** BEGIN SUPPLIED PASSAGE **

So: If this is true, then Molinists are heretics, right?

This makes me sad... - I really like William Lane Craig...would never have believed that he could not or would not make this simple connection.

What lengths Men will go to preserve their sovereignty!


----------



## Amazing Grace (Mar 18, 2008)

Ah the theology of the "moles".


----------



## toddpedlar (Mar 18, 2008)

Amazing Grace said:


> Ah the theology of the \"moles\".



Sadly, I was thinking of the doctrine of Molina.... 

[video=youtube;g9MpqbOaXdo]http://www.youtube.com/watch?v=g9MpqbOaXdo[/video]


----------



## panta dokimazete (Mar 18, 2008)

> William Lane Craig says "_n order for a counterfactual of freedom to be true, it is not required that the events to which they refer actually exist; all that is required is that they would exist under the specified conditions."[12]_


_

Would, could, luck and possibility - why should we play in the sandbox of the enemy and constrain God through the imaginations of Man?

What was, is and shall be is the under the exclusive authority of the sovereign God._


----------



## JohnOwen007 (Mar 18, 2008)

panta dokimazete said:


> So: If this is true, then Molinists are heretics, right?



Depends on your definition of "heretics". "Heresy" is usually reserved for an error that prevents one from being saved. Are you willing to say that Bill Craig is actually not a Christian?


----------



## ChristopherPaul (Mar 18, 2008)

JohnOwen007 said:


> panta dokimazete said:
> 
> 
> > So: If this is true, then Molinists are heretics, right?
> ...



JD linked several definitions for "Heretics" in the portion you quoted. None of those definitions associate "Heretic" with being outside of Christ.


----------



## Davidius (Mar 18, 2008)

ChristopherPaul said:


> JohnOwen007 said:
> 
> 
> > panta dokimazete said:
> ...

** END SUPPLIED PASSAGE **

WRITTEN TASK 1:
In the forum thread, what does JohnOwen007 say the term "heresy" is usually reserved for?
WRITTEN TASK 2:
Reproduce the stretch of the forum thread from "Sadly, I was" through "dokimazete (Mar 18, 2008)" word for word.

** BEGIN INFORMATION SUPPLIED **

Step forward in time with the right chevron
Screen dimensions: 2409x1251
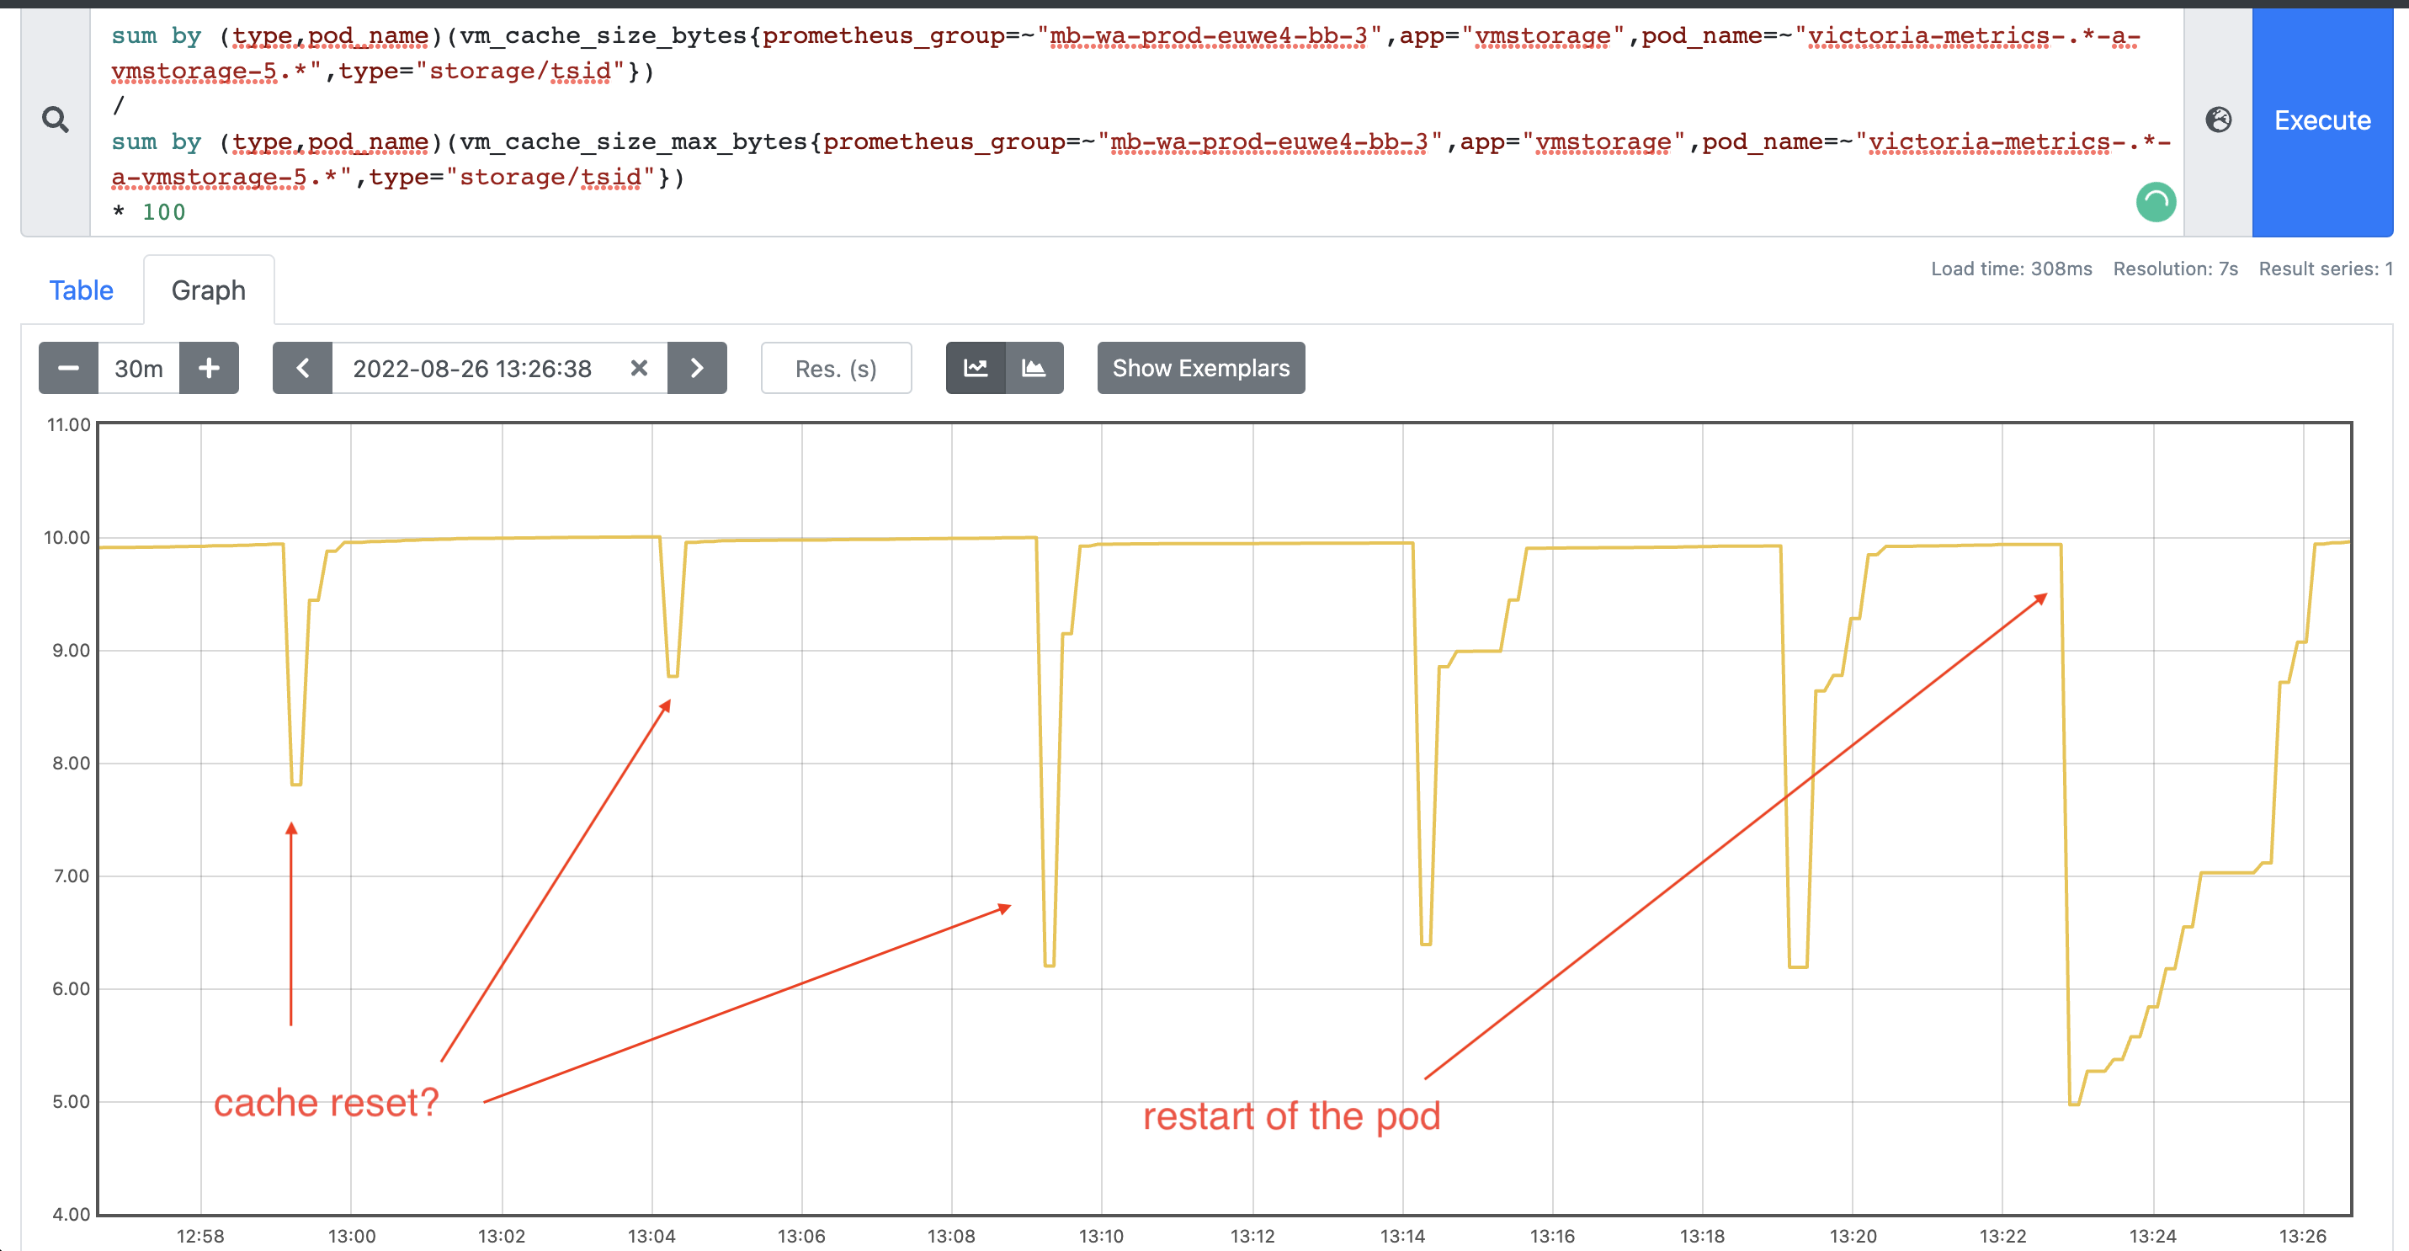coord(698,368)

** END INFORMATION SUPPLIED **

RIGHT ANSWER 1:
An error that prevents one from being saved.

RIGHT ANSWER 2:
Sadly, I was thinking of the doctrine of Molina.... 

[video=youtube;g9MpqbOaXdo]http://www.youtube.com/watch?v=g9MpqbOaXdo[/video]


----------



## panta dokimazete (Mar 18, 2008)